Elastic Stack Logstash
1

Hi! Basic stuff but cannot get this to work.
I have a directory which contains bunch of json files (and new ones arriving every 10mins). The json files need to be read from dir and outputted to elastic.
I want to read each json file and ouput as a new document in elastic. E.g. file 1234567.json would end up in elastic index "myindex" with document id "1234567". (The doc content should be the whole json from file). And I want to use samplePollTime as timefield in es/kibana.

Logstash current conf:
input {
file {
path => "/data-IN/*"
sincedb_path => "/dev/null"
ignore_older => 0
}
}

output {
stdout { codec => rubydebug }
elasticsearch {
hosts => ["localhost:9200"]
document_id => "%{doc_id}"
index => "myindex"
}
}

But stdout codec however show the json files processed as line by line? Broken into smaller objects with timestamp added into every contentN ?
{
"host" => "myhost",
"path" => "data-IN",
"@timestamp" => 2018-01-13T15:28:18.306Z,
"@version" => "1",
"message" => " "content1": {"
}

So it is breaking the content into smaller objects.

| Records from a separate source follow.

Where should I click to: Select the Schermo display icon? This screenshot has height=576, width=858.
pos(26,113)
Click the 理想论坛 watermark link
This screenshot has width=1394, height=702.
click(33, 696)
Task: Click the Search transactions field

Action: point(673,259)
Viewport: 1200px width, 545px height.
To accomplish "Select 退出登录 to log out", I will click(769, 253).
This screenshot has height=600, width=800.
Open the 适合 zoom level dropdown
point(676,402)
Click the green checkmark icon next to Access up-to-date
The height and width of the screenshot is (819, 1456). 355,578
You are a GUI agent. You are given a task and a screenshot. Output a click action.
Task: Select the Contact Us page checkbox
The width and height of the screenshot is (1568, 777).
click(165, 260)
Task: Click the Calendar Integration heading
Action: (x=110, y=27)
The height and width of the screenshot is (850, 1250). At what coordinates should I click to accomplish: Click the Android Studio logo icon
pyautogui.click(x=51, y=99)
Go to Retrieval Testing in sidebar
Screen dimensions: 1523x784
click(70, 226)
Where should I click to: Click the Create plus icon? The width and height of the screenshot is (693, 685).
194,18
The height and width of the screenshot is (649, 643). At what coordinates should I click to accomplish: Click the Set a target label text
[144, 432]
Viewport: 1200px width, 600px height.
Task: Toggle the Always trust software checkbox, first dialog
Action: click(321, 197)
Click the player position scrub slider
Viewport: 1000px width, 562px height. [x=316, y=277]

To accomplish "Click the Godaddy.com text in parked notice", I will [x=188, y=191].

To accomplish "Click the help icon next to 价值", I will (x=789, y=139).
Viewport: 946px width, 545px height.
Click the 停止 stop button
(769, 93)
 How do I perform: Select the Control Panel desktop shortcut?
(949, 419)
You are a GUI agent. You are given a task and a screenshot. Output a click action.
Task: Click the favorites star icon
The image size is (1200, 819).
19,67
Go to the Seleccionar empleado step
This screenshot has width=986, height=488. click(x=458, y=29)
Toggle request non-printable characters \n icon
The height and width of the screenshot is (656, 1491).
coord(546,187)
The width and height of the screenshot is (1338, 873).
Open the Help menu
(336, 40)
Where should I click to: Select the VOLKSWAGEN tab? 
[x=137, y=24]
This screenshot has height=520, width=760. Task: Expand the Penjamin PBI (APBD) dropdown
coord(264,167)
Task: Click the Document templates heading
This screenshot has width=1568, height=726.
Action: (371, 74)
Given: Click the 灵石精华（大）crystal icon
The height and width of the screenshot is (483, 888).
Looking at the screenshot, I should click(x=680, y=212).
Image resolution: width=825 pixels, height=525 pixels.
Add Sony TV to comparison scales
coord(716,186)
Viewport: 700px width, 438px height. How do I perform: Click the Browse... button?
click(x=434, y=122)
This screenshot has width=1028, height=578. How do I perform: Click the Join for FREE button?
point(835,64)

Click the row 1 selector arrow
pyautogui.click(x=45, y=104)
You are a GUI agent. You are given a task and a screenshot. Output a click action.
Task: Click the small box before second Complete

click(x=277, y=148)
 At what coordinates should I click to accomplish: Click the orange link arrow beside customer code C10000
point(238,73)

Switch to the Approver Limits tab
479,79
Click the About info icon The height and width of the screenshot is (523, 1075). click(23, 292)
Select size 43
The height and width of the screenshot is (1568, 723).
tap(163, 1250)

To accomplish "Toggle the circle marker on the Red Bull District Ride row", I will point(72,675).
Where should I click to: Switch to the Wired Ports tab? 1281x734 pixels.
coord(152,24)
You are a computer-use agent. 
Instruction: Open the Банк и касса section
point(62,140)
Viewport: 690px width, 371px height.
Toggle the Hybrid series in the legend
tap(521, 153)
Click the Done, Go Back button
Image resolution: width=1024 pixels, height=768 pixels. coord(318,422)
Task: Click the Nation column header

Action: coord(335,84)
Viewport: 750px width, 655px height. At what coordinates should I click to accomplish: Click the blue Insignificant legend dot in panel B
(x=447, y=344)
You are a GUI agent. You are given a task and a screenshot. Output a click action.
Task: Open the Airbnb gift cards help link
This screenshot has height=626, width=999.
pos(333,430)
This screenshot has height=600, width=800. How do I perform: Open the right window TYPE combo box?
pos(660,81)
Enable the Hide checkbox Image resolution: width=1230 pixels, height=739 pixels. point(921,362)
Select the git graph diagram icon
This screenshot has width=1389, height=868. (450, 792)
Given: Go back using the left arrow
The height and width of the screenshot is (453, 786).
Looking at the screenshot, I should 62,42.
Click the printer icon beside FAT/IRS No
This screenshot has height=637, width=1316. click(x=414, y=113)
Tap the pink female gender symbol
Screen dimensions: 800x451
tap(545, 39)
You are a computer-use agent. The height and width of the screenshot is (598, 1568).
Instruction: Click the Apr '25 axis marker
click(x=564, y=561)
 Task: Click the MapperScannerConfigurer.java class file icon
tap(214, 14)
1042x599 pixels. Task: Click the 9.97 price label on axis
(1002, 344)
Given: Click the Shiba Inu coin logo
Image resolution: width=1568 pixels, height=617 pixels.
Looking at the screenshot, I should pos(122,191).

Files are named like epochtimestamp.json and contain:
{
"content1": {
"value": 29.697
},
"content2": {
"ip": "10.10.10.10"
},
"content3": {
"host": "somehost.domain.ex"
},
"samplePollTime": "2018-01-13T14:58:05.352Z",
"notes": "more notes here"
}

2

Basically what I am saying is that Logstash seems to create a timestamped event from each object.key. And I don't want that. I need to have single document with timefield of samplePollTime.
(Doing badly describing this, hopefully you understand it :-))

3

The file input is normally line-oriented, so if you want to slurp the whole file at once you need to use a multiline codec. Examples of this has been posted in this past. Then, use a json filter to parse the JSON payload.

1 Like
4

Ok, thanks!

5

This topic was automatically closed 28 days after the last reply. New replies are no longer allowed.